Swap every instance of "Project" in the data below for "Hub", keeping everything else the same. Omit the pictures from what you give back.

-------- Listed records

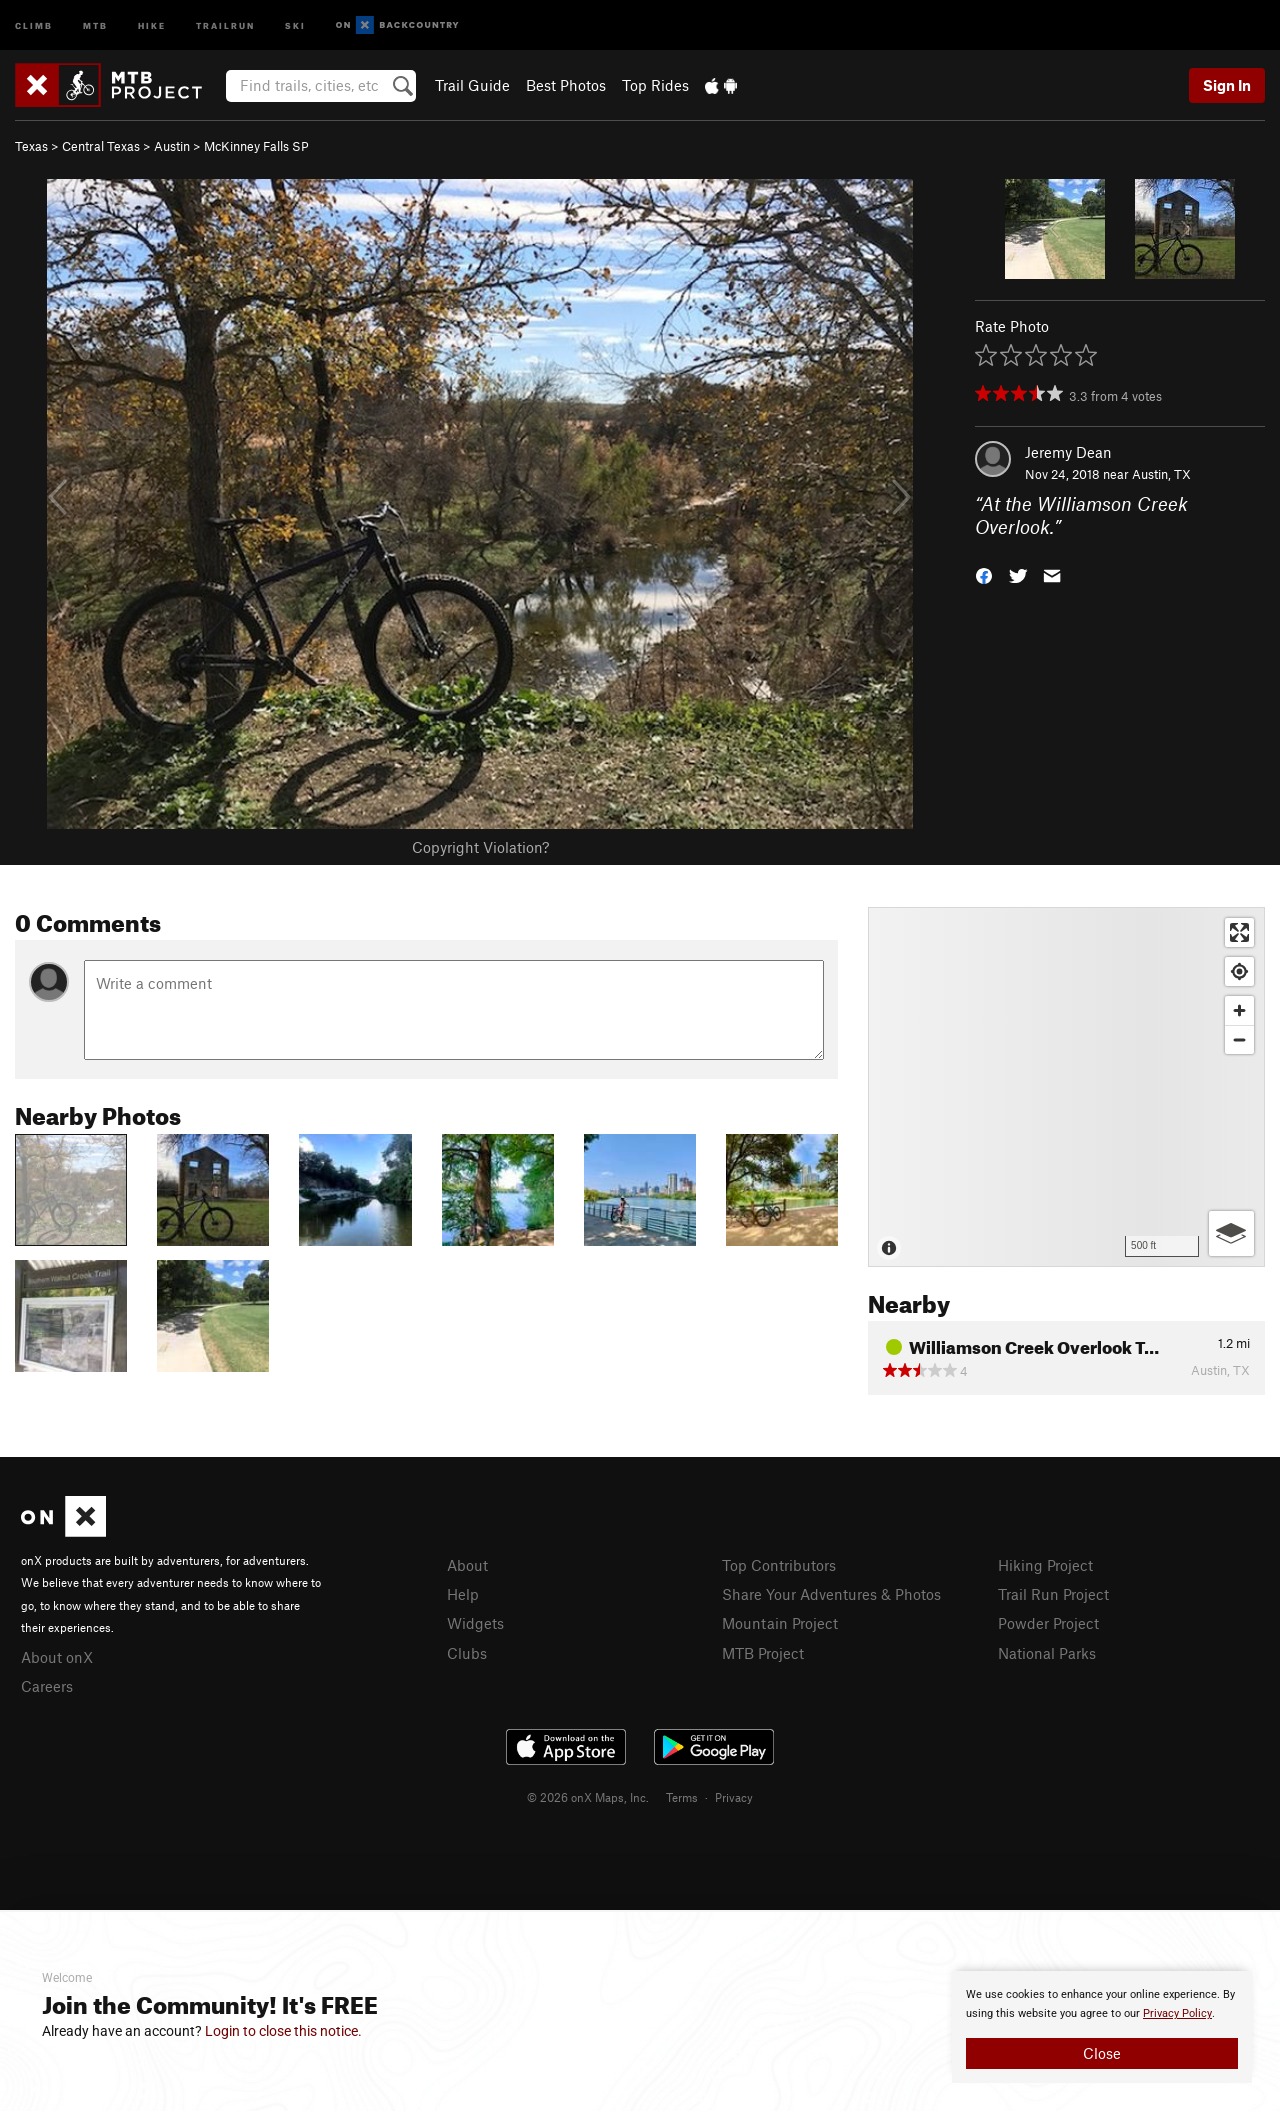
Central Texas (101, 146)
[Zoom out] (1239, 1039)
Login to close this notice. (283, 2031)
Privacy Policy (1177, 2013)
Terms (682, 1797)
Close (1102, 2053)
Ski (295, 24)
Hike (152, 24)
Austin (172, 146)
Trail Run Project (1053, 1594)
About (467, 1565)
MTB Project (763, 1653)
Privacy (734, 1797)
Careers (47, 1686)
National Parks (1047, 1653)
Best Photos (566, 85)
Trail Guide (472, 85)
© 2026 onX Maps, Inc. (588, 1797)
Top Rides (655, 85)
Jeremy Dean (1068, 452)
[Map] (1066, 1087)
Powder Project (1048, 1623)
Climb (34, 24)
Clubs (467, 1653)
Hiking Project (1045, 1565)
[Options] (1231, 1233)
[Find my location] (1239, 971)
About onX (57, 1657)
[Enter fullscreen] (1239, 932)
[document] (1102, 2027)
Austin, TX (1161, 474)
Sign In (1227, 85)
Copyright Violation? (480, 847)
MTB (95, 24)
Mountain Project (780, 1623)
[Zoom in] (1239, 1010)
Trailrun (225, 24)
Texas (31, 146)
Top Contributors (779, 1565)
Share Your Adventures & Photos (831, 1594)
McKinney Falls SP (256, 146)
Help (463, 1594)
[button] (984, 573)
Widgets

----------------

Result —
Central Texas (101, 146)
[Zoom out] (1239, 1039)
Login to close this notice. (283, 2031)
Privacy Policy (1177, 2013)
Terms (682, 1797)
Close (1102, 2053)
Ski (295, 24)
Hike (152, 24)
Austin (172, 146)
Trail Run Hub (1053, 1594)
About (467, 1565)
MTB Hub (763, 1653)
Privacy (734, 1797)
Careers (47, 1686)
National Parks (1047, 1653)
Best Photos (566, 85)
Trail Guide (472, 85)
© 2026 onX Maps, Inc. (588, 1797)
Top Rides (655, 85)
Jeremy Dean (1068, 452)
[Map] (1066, 1087)
Powder Hub (1048, 1623)
Climb (34, 24)
Clubs (467, 1653)
Hiking Hub (1045, 1565)
[Options] (1231, 1233)
[Find my location] (1239, 971)
About onX (57, 1657)
[Enter fullscreen] (1239, 932)
[document] (1102, 2027)
Austin, TX (1161, 474)
Sign In (1227, 85)
Copyright Violation? (480, 847)
MTB (95, 24)
Mountain Hub (780, 1623)
[Zoom in] (1239, 1010)
Trailrun (225, 24)
Texas (31, 146)
Top Contributors (779, 1565)
Share Your Adventures & Photos (831, 1594)
McKinney Falls SP (256, 146)
Help (463, 1594)
[button] (984, 573)
Widgets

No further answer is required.